Audio recordings of each appeal hearing were obtained by the Free Press. In each hearing, deputy city attorney John Maddox states a variation of the phrase, “We aren’t here to give you information,” or “We aren’t here to answer questions.”
Speaking with the Free Press after the hearings, Martin Moore*, an attorney representing five of the defendants, said, "The City declined to offer any evidence of any criminal act, much less a felony. Nor did the City rebut any of my clients' statements. [...] When an entire group is served a generic notice and deprived of the chance to even ask what conduct they engaged in that constitutes a crime, it's impossible to prove their innocence."
In the first hearing, Moore asks, "From the administrative policy, is the city’s contention that you believe it is sufficient for someone to be accused of violating a rule, or that they committed it?"
Maddox responds, "We’re not going to get into a question and answer."
Moore clarifies, "Am I allowed to ask what the [legal] standard is?"
Maddox denies his request, "I’m not here to give you information, we're here to receive information from you all."
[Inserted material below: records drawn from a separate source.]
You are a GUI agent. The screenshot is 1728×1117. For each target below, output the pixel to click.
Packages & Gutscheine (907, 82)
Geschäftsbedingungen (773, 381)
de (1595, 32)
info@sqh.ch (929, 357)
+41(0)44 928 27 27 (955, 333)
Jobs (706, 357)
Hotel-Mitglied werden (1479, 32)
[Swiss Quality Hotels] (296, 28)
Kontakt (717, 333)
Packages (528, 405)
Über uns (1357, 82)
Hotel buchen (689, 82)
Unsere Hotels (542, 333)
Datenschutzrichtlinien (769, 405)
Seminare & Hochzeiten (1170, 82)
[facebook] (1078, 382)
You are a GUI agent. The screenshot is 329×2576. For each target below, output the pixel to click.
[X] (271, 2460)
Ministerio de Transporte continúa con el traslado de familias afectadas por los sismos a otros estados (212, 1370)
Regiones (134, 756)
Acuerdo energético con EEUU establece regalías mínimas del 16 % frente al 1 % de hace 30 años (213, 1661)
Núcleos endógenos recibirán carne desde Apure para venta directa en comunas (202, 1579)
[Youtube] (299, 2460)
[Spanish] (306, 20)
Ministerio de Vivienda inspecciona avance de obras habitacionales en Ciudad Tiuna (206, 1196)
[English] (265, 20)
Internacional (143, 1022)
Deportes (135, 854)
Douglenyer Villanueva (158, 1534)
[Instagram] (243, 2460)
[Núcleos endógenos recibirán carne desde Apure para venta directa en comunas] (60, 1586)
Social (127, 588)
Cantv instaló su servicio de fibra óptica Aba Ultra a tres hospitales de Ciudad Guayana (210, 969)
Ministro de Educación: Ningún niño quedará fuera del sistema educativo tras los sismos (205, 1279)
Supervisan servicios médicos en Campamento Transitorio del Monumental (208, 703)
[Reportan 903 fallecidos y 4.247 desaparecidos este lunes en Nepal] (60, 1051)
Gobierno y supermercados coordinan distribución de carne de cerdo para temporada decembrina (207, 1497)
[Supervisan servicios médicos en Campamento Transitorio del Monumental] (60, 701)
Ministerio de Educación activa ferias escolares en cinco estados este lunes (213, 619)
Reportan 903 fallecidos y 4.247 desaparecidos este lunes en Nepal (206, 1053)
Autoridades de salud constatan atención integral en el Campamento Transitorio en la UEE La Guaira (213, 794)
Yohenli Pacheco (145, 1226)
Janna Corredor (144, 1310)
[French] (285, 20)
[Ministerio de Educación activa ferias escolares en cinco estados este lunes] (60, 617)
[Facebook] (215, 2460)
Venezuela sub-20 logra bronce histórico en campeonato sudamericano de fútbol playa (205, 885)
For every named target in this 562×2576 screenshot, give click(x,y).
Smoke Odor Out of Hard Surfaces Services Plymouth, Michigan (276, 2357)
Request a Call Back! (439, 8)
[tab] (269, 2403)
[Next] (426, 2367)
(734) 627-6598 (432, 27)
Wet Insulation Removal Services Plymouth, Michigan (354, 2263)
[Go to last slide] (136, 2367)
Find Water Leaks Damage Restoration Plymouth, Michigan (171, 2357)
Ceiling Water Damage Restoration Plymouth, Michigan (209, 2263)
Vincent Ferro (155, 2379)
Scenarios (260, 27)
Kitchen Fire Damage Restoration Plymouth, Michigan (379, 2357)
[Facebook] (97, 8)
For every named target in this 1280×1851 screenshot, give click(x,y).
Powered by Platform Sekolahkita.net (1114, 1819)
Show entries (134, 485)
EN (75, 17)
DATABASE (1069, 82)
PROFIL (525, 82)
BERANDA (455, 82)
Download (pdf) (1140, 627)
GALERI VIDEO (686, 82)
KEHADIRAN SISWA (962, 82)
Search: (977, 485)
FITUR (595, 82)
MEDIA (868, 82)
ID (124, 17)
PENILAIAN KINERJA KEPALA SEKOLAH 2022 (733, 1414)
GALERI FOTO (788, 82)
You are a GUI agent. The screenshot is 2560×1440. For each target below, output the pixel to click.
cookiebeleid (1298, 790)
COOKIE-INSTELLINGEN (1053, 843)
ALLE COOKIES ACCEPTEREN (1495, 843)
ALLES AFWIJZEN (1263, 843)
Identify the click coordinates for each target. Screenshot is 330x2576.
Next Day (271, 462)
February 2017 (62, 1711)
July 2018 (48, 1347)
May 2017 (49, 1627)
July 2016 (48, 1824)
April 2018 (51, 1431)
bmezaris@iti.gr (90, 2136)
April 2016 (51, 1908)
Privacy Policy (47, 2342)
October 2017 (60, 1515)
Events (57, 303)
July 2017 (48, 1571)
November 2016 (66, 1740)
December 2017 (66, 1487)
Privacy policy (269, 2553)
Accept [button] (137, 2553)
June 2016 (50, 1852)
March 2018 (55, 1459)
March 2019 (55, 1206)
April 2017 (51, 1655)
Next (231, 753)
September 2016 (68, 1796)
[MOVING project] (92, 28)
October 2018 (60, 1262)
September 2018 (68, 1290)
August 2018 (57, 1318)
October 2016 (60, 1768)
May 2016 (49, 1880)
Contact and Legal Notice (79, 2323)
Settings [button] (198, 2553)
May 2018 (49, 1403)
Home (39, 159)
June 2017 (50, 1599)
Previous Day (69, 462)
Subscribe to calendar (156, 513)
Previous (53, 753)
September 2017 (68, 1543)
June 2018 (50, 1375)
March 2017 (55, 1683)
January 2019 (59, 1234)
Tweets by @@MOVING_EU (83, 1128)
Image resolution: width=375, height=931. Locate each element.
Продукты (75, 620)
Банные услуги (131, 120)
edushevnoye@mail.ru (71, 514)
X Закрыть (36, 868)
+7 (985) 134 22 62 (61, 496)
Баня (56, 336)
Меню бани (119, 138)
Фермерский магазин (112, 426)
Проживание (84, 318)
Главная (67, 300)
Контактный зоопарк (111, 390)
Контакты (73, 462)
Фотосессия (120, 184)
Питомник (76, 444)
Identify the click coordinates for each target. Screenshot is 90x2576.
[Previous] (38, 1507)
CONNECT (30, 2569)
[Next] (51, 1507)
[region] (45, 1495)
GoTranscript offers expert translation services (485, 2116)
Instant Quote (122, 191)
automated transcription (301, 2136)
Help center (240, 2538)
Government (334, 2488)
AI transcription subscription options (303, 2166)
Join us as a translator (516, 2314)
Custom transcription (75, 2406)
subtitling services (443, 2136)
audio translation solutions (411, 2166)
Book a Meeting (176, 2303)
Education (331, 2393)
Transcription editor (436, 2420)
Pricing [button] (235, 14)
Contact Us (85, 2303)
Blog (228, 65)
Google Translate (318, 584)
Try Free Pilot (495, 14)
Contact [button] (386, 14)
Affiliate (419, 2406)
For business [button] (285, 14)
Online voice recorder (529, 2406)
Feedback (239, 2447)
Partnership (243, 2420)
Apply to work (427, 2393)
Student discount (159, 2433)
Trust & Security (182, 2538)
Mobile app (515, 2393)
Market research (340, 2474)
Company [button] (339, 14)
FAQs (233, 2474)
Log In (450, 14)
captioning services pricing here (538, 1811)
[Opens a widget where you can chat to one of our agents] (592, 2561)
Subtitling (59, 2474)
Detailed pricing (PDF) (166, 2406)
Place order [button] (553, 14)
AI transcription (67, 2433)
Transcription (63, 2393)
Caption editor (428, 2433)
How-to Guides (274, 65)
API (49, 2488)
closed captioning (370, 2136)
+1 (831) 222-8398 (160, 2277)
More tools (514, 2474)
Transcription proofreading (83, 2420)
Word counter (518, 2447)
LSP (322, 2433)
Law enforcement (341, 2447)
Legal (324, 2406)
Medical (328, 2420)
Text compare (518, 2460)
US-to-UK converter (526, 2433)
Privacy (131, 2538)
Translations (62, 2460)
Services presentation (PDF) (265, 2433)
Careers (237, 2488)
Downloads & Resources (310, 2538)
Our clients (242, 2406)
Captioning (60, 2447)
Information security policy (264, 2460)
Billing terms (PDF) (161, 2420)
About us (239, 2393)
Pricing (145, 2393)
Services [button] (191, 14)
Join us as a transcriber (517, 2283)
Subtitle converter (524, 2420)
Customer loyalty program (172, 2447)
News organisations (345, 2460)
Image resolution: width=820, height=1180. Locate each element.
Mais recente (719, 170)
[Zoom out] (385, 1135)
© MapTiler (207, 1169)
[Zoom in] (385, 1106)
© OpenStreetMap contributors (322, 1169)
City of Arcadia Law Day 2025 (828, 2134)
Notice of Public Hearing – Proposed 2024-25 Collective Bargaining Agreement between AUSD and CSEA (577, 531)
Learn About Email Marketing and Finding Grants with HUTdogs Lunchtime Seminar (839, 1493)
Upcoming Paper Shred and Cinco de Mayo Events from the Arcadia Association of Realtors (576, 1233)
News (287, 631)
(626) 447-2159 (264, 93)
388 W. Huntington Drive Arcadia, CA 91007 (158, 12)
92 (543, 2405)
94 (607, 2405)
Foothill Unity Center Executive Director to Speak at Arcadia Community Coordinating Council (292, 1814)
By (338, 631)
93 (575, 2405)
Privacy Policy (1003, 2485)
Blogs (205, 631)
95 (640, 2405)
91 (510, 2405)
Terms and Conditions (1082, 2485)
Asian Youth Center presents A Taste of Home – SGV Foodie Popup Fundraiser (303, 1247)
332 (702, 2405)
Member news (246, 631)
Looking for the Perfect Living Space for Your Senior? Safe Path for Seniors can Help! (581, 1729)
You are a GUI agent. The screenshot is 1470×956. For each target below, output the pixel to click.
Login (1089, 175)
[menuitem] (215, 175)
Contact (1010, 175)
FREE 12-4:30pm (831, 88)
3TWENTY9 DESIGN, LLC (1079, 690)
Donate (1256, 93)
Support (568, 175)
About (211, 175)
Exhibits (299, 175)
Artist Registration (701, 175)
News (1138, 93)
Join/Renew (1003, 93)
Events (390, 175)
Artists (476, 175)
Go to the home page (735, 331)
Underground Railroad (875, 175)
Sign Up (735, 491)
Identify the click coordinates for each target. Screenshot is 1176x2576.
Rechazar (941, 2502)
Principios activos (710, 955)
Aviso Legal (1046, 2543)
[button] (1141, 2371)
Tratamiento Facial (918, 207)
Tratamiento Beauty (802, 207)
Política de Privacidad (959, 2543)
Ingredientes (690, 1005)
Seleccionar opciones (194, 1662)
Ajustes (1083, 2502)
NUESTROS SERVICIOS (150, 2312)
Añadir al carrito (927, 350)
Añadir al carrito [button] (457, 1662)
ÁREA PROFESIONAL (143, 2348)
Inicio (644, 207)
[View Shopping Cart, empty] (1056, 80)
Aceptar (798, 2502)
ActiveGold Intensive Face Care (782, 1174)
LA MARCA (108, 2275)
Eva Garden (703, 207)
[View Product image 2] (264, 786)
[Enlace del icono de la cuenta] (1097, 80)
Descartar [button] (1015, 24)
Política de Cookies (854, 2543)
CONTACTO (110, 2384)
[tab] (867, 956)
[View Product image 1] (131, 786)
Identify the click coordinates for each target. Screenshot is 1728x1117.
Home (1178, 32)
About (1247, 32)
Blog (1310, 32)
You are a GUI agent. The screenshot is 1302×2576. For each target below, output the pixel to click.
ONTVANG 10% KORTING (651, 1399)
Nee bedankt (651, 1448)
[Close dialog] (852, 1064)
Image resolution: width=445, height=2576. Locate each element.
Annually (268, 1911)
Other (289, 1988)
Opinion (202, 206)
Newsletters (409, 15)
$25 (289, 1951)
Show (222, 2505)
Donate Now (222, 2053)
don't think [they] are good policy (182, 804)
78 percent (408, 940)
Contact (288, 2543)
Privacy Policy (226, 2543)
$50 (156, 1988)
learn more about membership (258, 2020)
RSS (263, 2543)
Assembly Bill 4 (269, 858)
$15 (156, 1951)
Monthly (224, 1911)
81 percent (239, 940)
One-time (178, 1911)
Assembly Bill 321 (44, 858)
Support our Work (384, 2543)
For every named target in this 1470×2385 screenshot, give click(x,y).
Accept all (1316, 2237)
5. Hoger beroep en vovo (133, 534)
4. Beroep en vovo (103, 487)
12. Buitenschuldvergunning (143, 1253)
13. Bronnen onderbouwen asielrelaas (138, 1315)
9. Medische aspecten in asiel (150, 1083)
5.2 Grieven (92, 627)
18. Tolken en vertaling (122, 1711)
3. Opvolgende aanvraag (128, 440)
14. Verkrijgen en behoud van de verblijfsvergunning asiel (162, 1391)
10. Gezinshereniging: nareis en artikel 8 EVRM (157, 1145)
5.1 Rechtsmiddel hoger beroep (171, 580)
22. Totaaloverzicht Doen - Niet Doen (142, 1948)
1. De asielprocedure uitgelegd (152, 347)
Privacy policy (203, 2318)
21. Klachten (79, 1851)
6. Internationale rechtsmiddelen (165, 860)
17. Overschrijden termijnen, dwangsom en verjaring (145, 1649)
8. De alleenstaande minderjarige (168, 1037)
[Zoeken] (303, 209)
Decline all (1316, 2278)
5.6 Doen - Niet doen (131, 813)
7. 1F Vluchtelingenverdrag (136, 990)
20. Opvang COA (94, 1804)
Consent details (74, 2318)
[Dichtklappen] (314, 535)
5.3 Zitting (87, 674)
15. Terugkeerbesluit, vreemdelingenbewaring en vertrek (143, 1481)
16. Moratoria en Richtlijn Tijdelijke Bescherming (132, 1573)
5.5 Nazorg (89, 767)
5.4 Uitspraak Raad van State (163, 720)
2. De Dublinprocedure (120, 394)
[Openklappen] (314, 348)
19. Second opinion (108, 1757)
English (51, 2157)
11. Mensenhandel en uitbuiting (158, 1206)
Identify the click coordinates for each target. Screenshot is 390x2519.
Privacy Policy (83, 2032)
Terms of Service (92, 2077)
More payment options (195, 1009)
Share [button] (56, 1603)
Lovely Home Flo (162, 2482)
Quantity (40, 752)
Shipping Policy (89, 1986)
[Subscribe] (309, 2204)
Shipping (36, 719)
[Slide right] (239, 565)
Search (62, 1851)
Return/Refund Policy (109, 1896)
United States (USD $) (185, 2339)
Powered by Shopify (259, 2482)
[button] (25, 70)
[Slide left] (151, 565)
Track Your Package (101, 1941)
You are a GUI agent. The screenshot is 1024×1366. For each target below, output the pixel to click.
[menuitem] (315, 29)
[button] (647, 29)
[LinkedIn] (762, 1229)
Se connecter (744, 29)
In the second hearing, attorney Joel Schechet requested information on the standard of evidence used by the Parks Department to determine guilt in an ongoing criminal case and stated that APD had not yet turned over evidence to the District Attorney to provide to the defendants as part of the discovery process. Deputy city attorney John Maddox again refused to answer questions. Schechet asked why the two police officers were present and asked them to describe the evidence against his client.
This request was blocked by Maddox, who said, “They are not here as witnesses, that’s not what this is. They’re here because Mr. McGirt asked them to be here…to receive information."
The appeals hearings were structured under the expectation that the defendants would “provide information” regarding their innocence in front of two police officers who are involved in their ongoing criminal case.
One defendant stated in their hearing, “This is outside of the judicial process which I'm already undergoing and [giving you information here] could potentially cause me to self incriminate, which is not right.”
Despite first amendment concerns, an impossible and obscure appeals standard, and an uncooperative city government, these bans will stand for now. The defendants' criminal legal case is ongoing.
*Editor's Note: Moore is a candidate for the Buncombe County Commission. The Asheville Free Press does not endorse any candidates for public office. Moore's inclusion as a source in our stories is strictly in his capacity as a defense attorney and should not be construed as an endorsement for his campaign.
Correction: In an earlier version of this article, we referred to the Deputy City Attorney by the wrong given name in one instance; We wrote "Joel" instead of "John." This has been corrected and we apologize for this mistake.